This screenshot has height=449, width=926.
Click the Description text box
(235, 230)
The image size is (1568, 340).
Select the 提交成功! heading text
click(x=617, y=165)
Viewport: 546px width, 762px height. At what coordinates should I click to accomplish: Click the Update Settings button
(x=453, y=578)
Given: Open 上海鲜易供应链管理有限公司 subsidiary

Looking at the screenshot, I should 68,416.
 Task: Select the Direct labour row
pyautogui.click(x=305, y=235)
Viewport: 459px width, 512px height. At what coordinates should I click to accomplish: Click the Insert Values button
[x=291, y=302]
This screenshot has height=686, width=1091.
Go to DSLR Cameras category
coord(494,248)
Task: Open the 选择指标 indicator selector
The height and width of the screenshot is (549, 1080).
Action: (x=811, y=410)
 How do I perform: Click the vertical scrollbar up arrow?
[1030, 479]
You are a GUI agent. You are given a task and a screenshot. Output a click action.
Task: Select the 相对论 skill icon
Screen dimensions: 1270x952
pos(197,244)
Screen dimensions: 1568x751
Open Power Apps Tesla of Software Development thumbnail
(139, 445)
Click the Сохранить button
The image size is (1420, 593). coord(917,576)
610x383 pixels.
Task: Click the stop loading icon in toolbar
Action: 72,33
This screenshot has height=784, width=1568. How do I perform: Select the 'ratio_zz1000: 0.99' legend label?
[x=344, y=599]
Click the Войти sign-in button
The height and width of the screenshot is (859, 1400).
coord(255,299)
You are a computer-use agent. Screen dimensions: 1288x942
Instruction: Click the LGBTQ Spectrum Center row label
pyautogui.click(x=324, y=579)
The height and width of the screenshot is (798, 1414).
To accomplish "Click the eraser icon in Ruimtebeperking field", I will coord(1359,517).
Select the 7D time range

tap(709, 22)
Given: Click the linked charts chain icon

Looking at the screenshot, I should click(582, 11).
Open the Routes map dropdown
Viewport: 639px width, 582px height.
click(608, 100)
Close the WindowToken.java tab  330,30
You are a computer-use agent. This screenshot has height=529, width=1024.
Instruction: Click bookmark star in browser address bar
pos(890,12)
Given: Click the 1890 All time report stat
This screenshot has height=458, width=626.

-.-.-

(Stated exercise)
Put the lines of the listing into a numbered list, starting at the line containing "You are a GUI" and ending at the line containing "coord(255,299)", with both of those lines included and blank lines left out.

(Written solution)
1. You are a GUI agent. You are given a task and a screenshot. Output a click action.
2. Task: Select the 相对论 skill icon
3. Screen dimensions: 1270x952
4. pos(197,244)
5. Screen dimensions: 1568x751
6. Open Power Apps Tesla of Software Development thumbnail
7. (139, 445)
8. Click the Сохранить button
9. The image size is (1420, 593). coord(917,576)
10. 610x383 pixels.
11. Task: Click the stop loading icon in toolbar
12. Action: 72,33
13. This screenshot has height=784, width=1568. How do I perform: Select the 'ratio_zz1000: 0.99' legend label?
14. [x=344, y=599]
15. Click the Войти sign-in button
16. The height and width of the screenshot is (859, 1400).
17. coord(255,299)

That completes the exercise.